You can find a lot of tips and do’s and don’ts online about how to handle such negative reviews from a strategic and business perspective. If a panicked and apoplectic client asks me whether we can sue the author of the negative review for defamation, the answer is, of course we can sue “IHateYourBusiness24/7” or whomever made the post, but the reality is that much of what is written in even the most scathing negative review will likely not qualify as actionable defamation. Furthermore, such lawsuits themselves can open up the business owner to further scorn, ridicule, and bad publicity in the fickle social media world.
As a preliminary matter, the owners of most online review sites and other platforms (Facebook, Yahoo, Google+, etc.) where comments may appear are immune from liability for defamatory comments in reviews as a matter of federal law. Section 230 of the Communications Decency Act shields such sites from claims based on comments posted by third parties.
What is Defamation?
In Connecticut, a defamatory communication, including an online review, is a false statement that tends to harm the reputation of another; to diminish the esteem, respect, goodwill or confidence in which that person or business is held; to deter third persons from associating or dealing with the person or business; or to excite adverse, derogatory, or unpleasant feelings or opinions against the person or business. (Connecticut Civil Jury Instructions 3.11-1)
Provable Fact v. Opinion
The most common issue that distinguishes an actionable defamation claim based on online reviews from one likely to fail is the issue of whether or not a statement was false. Only false statements of fact can be the basis of a defamation claim, not opinions. A statement of fact has to be able to be objectively proved or disproved.
For example, in a 2013 California case involving a disgruntled tenant commenting about this former landlord on Yelp, the comments that the landlord was “a sociopathic narcissist—who celebrates making the lives of tenants hell” was held to non-actionable opinion. However, other statements such as that the landlord sought to evict six tenants, including one who had made substantial improvements to the apartment; and that the landlord likely contributed to the deaths of three tenants “could reasonably be understood as conveying facts–each provable, and each meant to be used by prospective tenants to evaluate the [the landlord’s building] as a future residential choice.”
There are numerous nuances to the broad distinctions between statements of facts and statements of opinion, and as the court in the aforementioned case noted: “The key is not parsing whether a published statement is fact or opinion, but ‘whether a reasonable fact finder could conclude the published statement declares or implies a provably false assertion of fact.’”
The Cloak of Anonymity
Most negative online reviews are posted anonymously, which makes identifying the person who wrote the allegedly defamatory statement a challenge in and of itself. This usually involves issuing subpoenas to the websites such as Yelp on which the comments were posted. However, both the websites and the reviewers who are the targets of the subpoenas can and usually do move to quash them on First Amendment grounds.

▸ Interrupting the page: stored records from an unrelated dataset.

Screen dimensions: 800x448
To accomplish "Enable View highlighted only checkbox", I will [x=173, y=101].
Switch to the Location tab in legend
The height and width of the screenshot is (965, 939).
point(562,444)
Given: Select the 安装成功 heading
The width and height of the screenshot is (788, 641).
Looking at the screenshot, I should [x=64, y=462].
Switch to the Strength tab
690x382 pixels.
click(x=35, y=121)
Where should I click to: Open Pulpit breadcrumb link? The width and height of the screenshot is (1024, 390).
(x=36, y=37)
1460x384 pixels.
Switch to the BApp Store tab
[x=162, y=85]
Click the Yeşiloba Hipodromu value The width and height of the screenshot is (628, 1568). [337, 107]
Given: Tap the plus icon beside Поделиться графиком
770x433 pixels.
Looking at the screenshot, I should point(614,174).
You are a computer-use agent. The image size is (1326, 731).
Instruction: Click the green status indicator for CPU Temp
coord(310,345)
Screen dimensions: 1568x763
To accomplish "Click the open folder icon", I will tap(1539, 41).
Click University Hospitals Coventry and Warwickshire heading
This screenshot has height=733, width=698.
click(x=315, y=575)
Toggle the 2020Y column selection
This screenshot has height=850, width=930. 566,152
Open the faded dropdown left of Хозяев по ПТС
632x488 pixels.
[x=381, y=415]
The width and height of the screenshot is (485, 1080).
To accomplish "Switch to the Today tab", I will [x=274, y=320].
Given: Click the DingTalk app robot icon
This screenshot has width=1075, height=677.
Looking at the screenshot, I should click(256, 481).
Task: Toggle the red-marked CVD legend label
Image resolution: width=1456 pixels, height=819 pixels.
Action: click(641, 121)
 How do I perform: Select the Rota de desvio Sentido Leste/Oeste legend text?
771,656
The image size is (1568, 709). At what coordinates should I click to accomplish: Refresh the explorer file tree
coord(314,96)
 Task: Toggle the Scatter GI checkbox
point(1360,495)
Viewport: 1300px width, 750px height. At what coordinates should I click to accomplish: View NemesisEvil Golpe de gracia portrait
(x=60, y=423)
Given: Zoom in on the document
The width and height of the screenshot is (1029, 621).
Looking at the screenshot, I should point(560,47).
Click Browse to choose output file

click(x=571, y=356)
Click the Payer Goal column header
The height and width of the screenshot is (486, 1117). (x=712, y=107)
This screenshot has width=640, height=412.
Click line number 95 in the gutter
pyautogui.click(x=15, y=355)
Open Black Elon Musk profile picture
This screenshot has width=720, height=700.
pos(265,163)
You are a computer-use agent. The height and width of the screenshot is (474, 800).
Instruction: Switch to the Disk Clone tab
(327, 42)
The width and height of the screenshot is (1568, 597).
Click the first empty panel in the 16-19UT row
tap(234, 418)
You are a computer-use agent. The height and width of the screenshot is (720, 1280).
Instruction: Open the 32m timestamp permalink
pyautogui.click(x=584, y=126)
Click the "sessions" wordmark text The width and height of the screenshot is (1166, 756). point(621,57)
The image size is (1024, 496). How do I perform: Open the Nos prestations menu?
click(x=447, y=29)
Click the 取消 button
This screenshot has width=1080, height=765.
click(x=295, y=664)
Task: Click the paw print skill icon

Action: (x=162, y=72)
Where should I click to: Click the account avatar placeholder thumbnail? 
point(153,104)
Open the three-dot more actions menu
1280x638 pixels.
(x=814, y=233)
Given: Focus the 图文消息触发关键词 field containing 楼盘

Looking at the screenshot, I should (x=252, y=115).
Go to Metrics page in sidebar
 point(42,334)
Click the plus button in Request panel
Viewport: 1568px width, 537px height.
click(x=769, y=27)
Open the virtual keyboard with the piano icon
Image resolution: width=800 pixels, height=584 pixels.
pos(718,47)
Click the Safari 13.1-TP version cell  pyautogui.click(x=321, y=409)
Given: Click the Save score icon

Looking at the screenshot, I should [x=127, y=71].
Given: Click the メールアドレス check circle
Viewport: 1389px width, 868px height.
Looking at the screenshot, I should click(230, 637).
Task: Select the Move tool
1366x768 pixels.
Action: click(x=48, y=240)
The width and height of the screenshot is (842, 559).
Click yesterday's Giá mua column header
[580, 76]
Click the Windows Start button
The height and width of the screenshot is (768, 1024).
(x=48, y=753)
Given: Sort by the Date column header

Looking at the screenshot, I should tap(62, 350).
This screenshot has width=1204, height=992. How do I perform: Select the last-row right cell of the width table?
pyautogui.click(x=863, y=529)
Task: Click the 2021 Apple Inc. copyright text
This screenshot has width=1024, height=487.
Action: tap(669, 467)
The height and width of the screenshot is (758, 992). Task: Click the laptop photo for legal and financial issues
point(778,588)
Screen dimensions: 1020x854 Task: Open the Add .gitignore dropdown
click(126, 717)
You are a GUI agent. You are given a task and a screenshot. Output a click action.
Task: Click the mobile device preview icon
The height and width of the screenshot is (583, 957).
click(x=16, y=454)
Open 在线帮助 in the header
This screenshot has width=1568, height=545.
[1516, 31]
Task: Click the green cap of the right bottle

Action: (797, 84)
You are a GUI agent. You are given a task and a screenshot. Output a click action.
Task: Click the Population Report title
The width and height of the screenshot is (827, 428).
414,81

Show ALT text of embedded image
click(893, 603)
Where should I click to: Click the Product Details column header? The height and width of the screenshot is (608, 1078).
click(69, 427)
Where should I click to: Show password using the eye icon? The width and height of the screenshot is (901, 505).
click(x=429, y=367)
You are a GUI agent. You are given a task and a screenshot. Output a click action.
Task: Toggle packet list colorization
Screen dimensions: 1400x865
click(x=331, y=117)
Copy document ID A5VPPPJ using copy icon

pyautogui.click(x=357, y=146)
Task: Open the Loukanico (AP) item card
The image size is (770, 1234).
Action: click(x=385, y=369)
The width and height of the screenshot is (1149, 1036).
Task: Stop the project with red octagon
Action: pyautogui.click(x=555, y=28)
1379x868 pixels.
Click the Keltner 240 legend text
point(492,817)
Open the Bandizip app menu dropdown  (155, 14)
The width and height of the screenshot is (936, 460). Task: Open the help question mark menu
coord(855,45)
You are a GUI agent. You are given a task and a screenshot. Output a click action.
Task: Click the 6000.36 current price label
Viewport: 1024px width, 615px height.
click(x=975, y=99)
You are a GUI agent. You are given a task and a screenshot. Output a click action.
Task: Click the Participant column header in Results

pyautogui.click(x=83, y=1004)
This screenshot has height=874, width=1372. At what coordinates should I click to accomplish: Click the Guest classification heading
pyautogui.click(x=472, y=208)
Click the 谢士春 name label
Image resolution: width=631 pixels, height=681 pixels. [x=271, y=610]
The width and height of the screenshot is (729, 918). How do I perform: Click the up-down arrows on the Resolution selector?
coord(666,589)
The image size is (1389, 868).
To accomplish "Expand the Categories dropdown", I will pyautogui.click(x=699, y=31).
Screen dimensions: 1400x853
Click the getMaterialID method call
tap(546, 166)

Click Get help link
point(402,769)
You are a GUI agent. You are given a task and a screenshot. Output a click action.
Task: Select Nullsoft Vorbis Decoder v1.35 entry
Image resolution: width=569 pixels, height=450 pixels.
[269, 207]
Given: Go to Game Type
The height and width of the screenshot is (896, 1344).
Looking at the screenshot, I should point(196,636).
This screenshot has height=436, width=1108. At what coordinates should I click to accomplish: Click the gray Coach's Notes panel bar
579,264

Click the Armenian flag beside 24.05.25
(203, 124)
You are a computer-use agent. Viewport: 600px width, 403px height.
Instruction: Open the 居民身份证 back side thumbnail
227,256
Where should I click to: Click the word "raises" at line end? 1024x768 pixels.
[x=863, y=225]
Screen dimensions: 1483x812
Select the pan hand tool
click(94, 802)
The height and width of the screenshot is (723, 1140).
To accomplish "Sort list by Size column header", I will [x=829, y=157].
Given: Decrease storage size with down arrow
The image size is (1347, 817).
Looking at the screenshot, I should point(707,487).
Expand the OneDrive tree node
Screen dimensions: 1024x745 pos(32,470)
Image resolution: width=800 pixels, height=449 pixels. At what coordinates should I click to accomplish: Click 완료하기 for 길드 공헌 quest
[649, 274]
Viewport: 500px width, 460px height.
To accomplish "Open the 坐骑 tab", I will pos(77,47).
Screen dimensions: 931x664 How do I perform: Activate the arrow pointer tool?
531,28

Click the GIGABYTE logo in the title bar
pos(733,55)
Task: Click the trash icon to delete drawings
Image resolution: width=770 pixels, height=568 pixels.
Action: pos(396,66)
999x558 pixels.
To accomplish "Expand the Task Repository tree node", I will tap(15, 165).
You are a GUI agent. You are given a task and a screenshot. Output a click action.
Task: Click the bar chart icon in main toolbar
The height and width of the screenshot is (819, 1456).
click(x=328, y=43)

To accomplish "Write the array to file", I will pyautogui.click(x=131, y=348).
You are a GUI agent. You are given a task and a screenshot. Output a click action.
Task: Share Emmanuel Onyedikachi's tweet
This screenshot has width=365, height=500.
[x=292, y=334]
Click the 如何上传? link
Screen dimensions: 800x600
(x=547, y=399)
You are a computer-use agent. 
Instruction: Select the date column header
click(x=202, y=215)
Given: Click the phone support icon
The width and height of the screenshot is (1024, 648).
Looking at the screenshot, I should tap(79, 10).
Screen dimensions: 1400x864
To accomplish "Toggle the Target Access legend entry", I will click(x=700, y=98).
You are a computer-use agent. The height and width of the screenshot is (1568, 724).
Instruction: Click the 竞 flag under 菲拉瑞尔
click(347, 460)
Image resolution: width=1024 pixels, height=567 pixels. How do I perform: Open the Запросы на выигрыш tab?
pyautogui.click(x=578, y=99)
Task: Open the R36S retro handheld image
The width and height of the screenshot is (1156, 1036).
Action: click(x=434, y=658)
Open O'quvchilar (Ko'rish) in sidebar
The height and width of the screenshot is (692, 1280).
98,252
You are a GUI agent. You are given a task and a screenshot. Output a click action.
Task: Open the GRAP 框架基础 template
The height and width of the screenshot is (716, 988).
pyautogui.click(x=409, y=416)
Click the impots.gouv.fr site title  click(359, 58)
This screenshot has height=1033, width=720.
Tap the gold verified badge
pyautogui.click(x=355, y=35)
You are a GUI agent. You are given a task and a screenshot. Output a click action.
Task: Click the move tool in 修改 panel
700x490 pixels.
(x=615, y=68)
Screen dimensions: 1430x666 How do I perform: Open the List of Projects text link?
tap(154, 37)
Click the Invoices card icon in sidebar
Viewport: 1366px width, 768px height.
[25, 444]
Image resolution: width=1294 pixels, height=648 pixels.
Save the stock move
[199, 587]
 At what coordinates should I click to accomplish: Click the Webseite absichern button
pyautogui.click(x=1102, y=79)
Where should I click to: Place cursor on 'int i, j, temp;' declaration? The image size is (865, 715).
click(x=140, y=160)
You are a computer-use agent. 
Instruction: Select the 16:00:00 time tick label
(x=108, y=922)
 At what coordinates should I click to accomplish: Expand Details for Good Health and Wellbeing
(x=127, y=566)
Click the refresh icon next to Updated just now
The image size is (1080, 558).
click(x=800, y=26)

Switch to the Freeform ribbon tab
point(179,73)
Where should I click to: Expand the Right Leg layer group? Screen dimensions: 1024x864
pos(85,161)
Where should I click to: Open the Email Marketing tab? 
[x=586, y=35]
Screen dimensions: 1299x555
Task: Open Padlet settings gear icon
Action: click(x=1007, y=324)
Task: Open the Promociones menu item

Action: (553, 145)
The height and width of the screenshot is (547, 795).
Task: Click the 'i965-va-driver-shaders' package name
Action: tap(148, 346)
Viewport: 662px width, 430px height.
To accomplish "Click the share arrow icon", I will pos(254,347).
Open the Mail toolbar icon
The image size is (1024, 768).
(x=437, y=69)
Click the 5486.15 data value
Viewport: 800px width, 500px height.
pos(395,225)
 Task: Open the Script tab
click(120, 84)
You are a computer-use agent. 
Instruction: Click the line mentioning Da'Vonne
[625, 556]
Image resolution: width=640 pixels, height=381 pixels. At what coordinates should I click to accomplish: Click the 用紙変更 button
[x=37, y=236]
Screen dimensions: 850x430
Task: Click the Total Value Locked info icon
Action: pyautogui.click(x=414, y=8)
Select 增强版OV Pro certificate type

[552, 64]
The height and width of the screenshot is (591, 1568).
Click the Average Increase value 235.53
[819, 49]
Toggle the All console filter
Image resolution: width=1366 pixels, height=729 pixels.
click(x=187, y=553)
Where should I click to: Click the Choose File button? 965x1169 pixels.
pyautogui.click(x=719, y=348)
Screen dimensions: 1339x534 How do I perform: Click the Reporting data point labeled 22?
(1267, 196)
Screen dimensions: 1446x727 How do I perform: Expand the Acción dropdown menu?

A decision issued just this month by a Washington state appellate court is an example of how anonymous posters can successfully use the First Amendment to maintain their cloak of anonymity. The court noted that while the First Amendment protects the right to speak anonymously, including online, it does not protect defamatory speech. Balancing these competing interests will therefore often require a plaintiff to present evidence of falsity of the statement, instead of resting on general allegations at even this early stage of litigation. If a plaintiff can’t meet that standard, they may never learn who the reviewer is.
Litigation is almost always costly, and pursuing a claim for defamation based on a bad online review is no exception. But the costs to a business in going after a reviewer can go far beyond legal fees and take on a life of its own in the consumer court of public opinion.
The bottom line for business owners is that a lawsuit in response to outrageous internet reviews and comments that make their blood boil and their businesses suffer may not be the best course of action. While certain false statements of fact in such comments can be the basis of a defamation claim, business owners should carefully consider how to proceed lest their response make a bad situation worse.